A compromised device with non-exportable credentials can perform proper authentication under an attacker's control. Strong client authentication only establishes the device's identity, not that the device is trustworthy.
Some devices simply can't do mTLS on their own. A multifunction copier is never going to be subject to strong authentication or state attestation. For those devices, the services they need to access either need to have more lenient security requirements or something else must act on the device's behalf.
It Means Get Rid of Your Firewalls
We use firewalls to segregate "our network" from "not our network"; while not strictly safe the former is safer than the latter. If we don't trust the internal network there's no point in segregating it.
Having devices on an internal network doesn't make them "good", but it can make them "not obviously bad". Your firewall can keep out obviously bad stuff. If you don't run your own mail services, is there any reason to permit mail traffic onto your network? If you never expect to receive traffic from some part of the world, maybe you can afford to preemptively filter it out. Your coarse filtering devices help ensure that your network resources are devoted to your needs.
It Means Get Rid of Your VPN
VPNs are a useful tool. They also allow your users to extend the corporate network into arbitrary other networks. When services can make use of strong device authentication it becomes more reasonable to make them Internet-facing. This provides convenience for the users because it can reduce the time users need to be on the VPN. For some services it will be infeasible for the organization to restrict access with strong device authentication. For these services a VPN might be the right solution.
It's a Product
There's no shortage of vendors who will sell you a Zero Trust Architecture solution. At best they are taking creative liberties with the term. At worst they know they're selling snake oil. In between are a lot of products and services that represent a partial solution.
No vendor is offering a solution that works with all of your services and understands your all your client devices. Perhaps it's a viable offering if they provide 100% outsourced IT. Then the vendor controls all the clients and all the services and can ensure that all aspects of IT infrastructure have Zero Trust solutions.

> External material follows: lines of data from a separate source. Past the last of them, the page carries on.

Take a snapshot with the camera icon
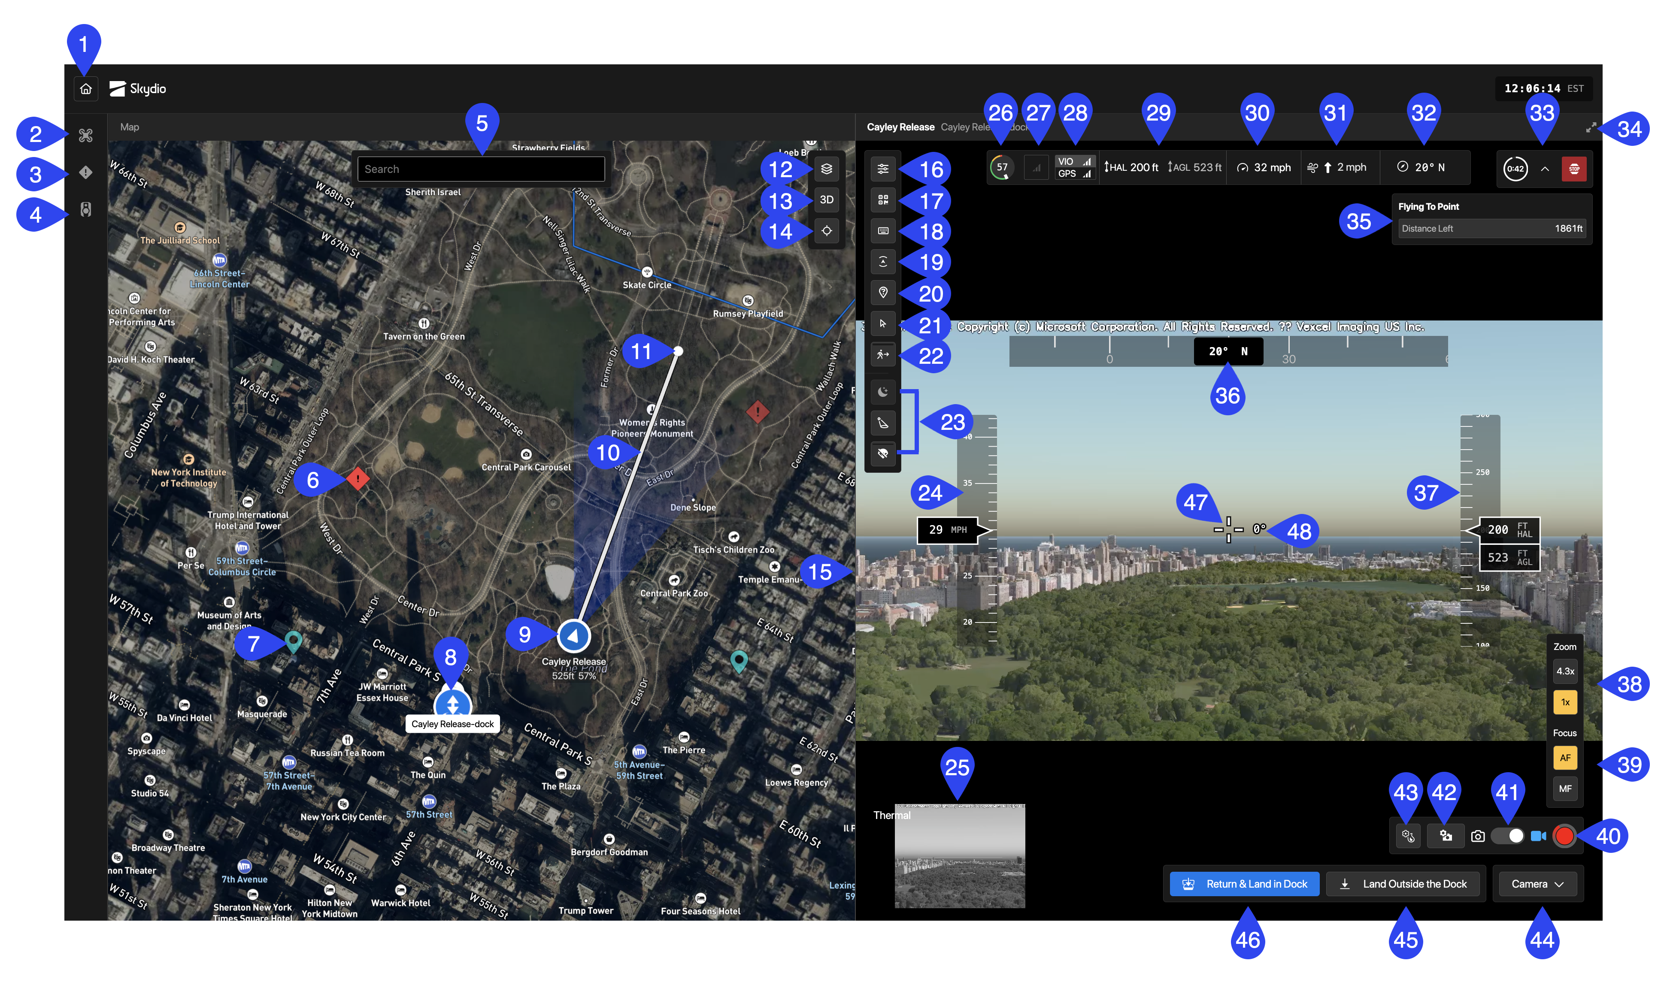Screen dimensions: 1667x985 point(1478,836)
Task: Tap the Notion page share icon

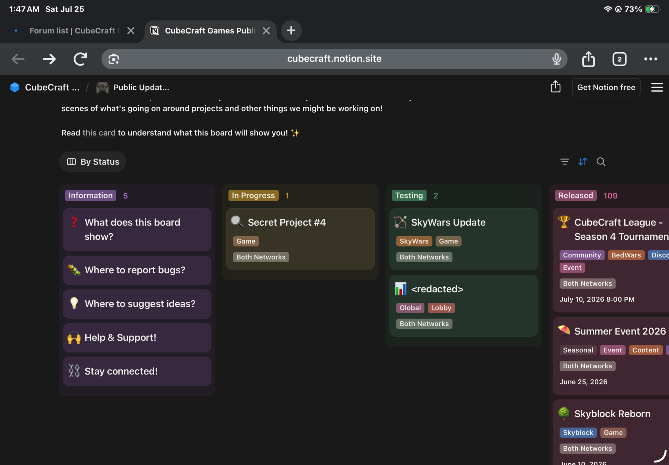Action: pos(556,87)
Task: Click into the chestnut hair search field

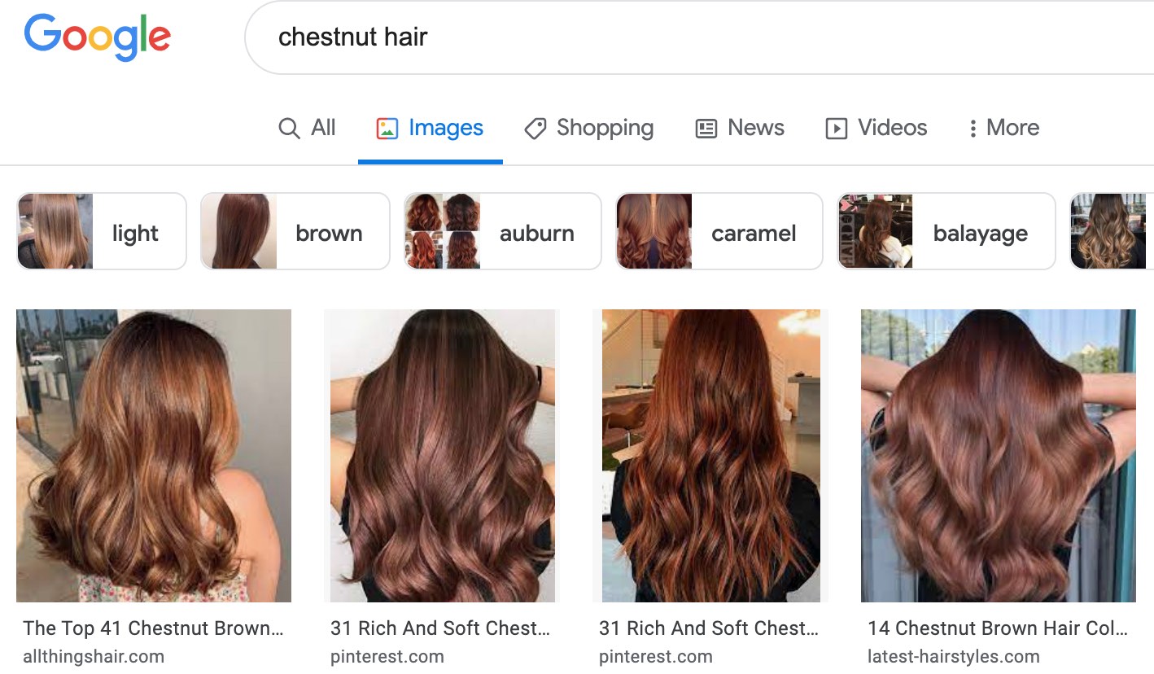Action: click(x=700, y=37)
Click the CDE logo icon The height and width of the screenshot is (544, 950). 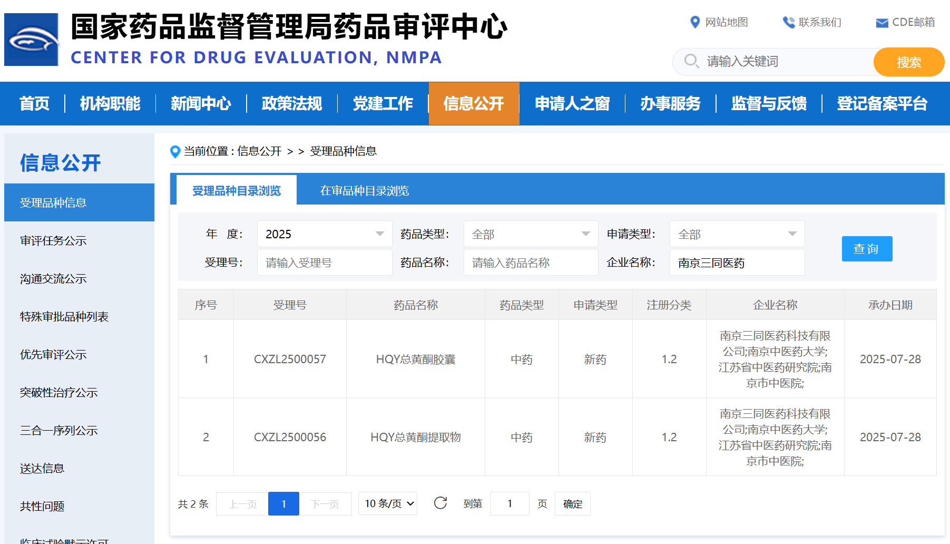pos(32,40)
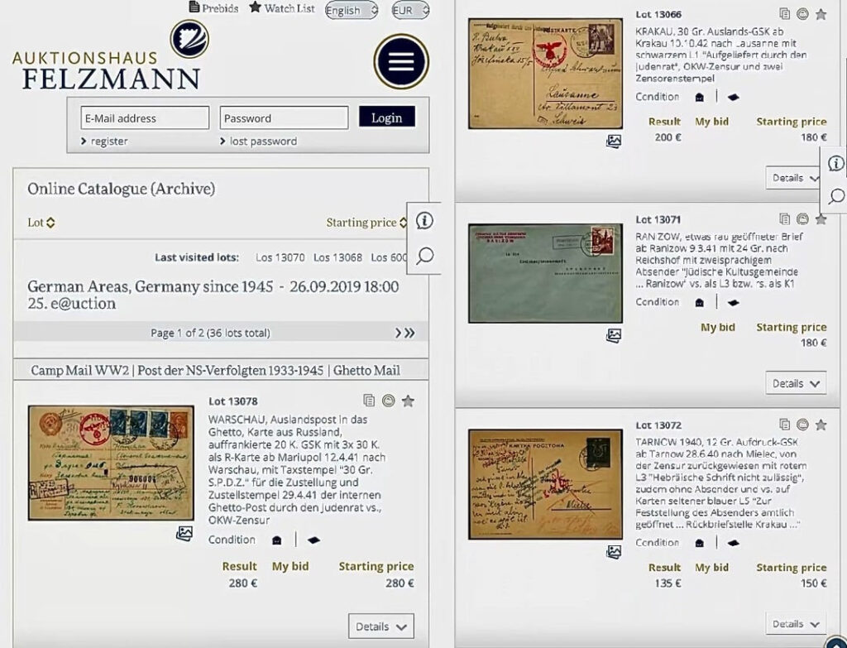Click the round prebid icon on Lot 13072
The width and height of the screenshot is (847, 648).
click(x=802, y=425)
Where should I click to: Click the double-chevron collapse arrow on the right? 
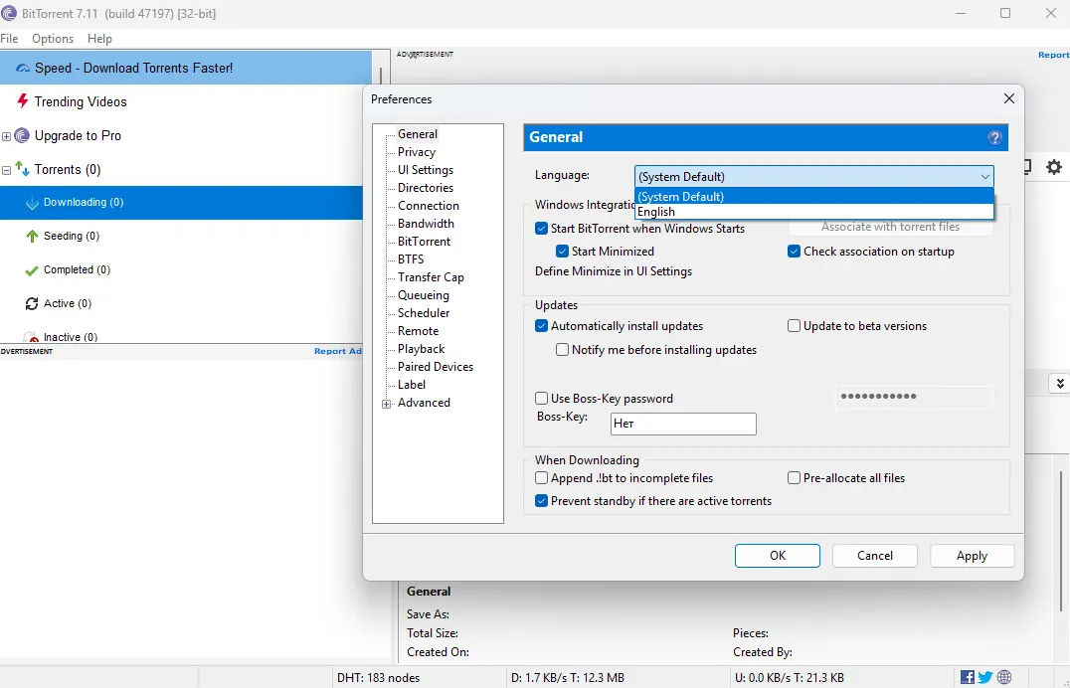click(1060, 382)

Zero Trust Architecture is the future of network security. As is often the case the future has not been evenly distributed. If we want this capability to be commonly available we must put pressure on vendors to ensure simple, robust, efficient APIs are available for retrieving data about our devices from their products. For services, we need them to have mechanisms to make use of the data being collected. When vendors are competing for our contracts we can choose interoperability as a key deciding factor.